Lovely intro Meg. Many congratulations for this submission. This is right amongst the top films I have seen in this WC so far. It’s one of those films that fills you with pure joy.
To Amelia, all boys were horrid little beasts; and her brother was the most horrid of all

:)
thanks Rohit…yes that ^ was great wasn’t it, I loved that bit too.
Haha…the way he goes about destroying the wing is hilarious.
yeah he had a fine old time in the park, little beast
I’m hoping to do this match!
completely charming xD thanks for choosing this
I watched this one this morning. I was going to mention one thing that urked me about the film was that we were supposed to feel sympathetic for a girl who made such an utterly baffling and stupid decision at the beginning, and I was going to liken her to the same kind of annoyance I felt with the girl in The White Balloon. But after reading your description about how the film was supposed to show us all how we make stupid decisions and try to look for retribution, I feel a bit shamed.

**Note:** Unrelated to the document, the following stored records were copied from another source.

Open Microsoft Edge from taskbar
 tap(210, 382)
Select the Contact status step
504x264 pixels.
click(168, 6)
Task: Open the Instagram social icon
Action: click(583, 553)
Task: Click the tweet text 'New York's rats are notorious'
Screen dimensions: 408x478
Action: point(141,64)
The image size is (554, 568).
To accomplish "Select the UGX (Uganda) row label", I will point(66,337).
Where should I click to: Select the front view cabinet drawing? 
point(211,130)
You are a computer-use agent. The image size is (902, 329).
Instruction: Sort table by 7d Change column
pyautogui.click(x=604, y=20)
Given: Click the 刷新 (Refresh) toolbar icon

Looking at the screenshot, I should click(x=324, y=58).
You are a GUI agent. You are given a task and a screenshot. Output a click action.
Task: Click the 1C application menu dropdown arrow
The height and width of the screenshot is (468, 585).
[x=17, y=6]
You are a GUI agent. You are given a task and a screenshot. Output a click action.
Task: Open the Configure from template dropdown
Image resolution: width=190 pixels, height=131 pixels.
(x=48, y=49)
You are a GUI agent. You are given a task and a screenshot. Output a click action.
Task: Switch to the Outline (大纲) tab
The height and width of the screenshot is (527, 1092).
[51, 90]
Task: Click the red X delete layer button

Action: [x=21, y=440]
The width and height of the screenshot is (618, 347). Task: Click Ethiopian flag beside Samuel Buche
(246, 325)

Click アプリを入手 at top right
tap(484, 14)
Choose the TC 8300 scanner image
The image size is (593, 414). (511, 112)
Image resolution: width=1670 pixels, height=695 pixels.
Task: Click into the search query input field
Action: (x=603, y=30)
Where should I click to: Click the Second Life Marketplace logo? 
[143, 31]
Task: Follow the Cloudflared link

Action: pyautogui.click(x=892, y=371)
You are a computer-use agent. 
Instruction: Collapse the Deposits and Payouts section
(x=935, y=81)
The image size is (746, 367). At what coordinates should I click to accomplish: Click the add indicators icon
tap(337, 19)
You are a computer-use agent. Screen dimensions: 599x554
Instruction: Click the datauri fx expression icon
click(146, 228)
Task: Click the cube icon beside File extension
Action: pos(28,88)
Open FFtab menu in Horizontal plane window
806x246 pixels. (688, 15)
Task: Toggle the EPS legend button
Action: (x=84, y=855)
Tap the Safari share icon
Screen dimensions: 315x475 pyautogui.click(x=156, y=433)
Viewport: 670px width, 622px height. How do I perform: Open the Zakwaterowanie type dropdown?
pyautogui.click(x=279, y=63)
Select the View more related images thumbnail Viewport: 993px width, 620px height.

I thought it was an interesting little film, but it’s hard for me to imagine that when it came out it was the first film of it’s kind that a of BBC executive had ever seen. I’m not doubting this is the case, but it’s hard to place myself in a time when this seemed that innovative.
It seems clear to me that a lot of the joy you get from this film is picturing it as the starting point in a career of a director for whom you like a lot of his other films. Unfortunately I don’t get that same benefit since I’ve only seen one other film from Russell, Tommy, which I thought was too grotesque and over the top for my taste.
Thank you so much for creating the intro topic though because it gave me a lot of insights I needed for the film.
Meg ͏
Amelia and the Angel (1958) is Ken Russell’s first significant amateur short, it followed on from his unfinished Knights on a Bike and the humorous Peep Show featuring the Bogus Beggar’s Academy in training. Russell was thirty when he made Amelia. Then a struggling photographer, he always wanted to get into the film industry – his photography tended towards photo sequences, he hungered for the narrative from the outset – and this idea for a film hit upon him. He had no money to speak of, and made it for around three hundred pounds ( the British Film Institute loaned him one hundred and fifty pounds).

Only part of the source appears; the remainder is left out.